Authors
Shelby C Wood, Rebecca C Thurston, Yue-Fang Chang, Pauline M Maki
Published in
Maturitas. Volume 211. Pages 109053. Jul 08, 2026. Epub Jul 08, 2026.
Abstract
Most research evaluating the effect of menopause on mental health focuses on depression. However, short-term positive and negative emotional well-being are also key aspects of mental health. The domino hypothesis posits that vasomotor symptoms (VMS) impact mental health through sleep disturbance (SD). Thus, we evaluated SD as a mediator of the association of VMS with positive and negative emotional well-being in midlife women, using both subjective and objective measures of VMS and SD.
Midlife women (N = 242; 98% postmenopausal; mean age 59.02 ± 4.43 years) enrolled in MsBrain I underwent 72 h of at-home monitoring of VMS, SD, and positive and negative emotional well-being.
Nighttime VMS frequency measured via self-report and sternal skin conductance. SD (i.e., wake after sleep onset) measured via self-report and actigraphy. Positive and negative emotional well-being measured via ecological momentary assessment methods.
In structural equation modeling of subjective symptoms, there was an indirect effect of higher nighttime VMS frequency on lower positive (b = -0.086, p < .05) and higher negative (b = 0.084, p < .05) emotional well-being through greater SD. For objective symptoms, VMS had no total, direct, nor indirect effect on emotional well-being (ps > 0.05). Only greater objectively assessed SD was associated with lower positive emotional well-being (b = -0.851, p < .05).

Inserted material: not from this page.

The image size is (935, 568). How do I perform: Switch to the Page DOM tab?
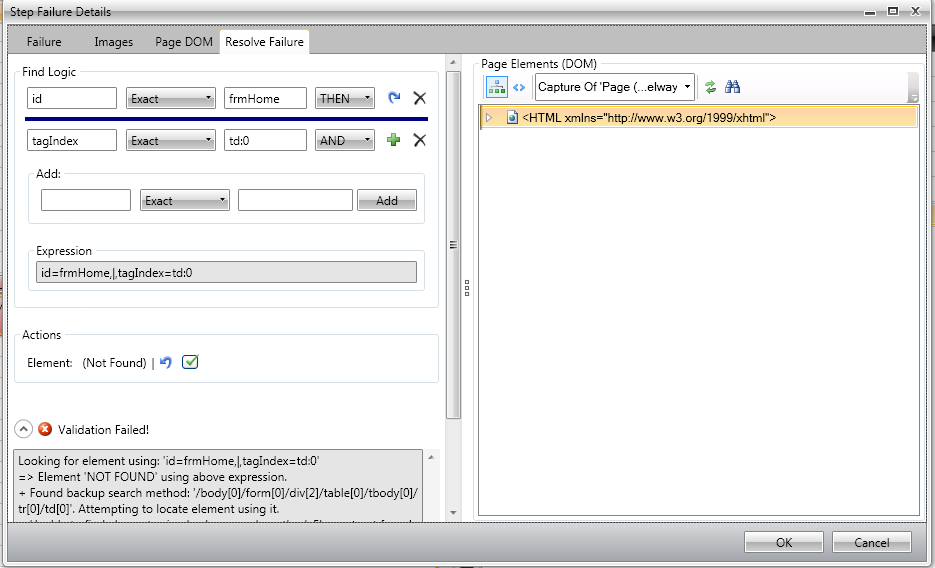click(184, 42)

Higher nighttime VMS frequency was indirectly associated with worse short-term emotional well-being through greater SD, but only when VMS and SD were measured subjectively. Greater objective SD was associated with lower positive emotional well-being only. Therefore, subjective and objective SD may be targeted to enhance the short-term emotional well-being of midlife women.
PMID:
42456327
Bibliographic data and abstract were imported from PubMed on 16 Jul 2026.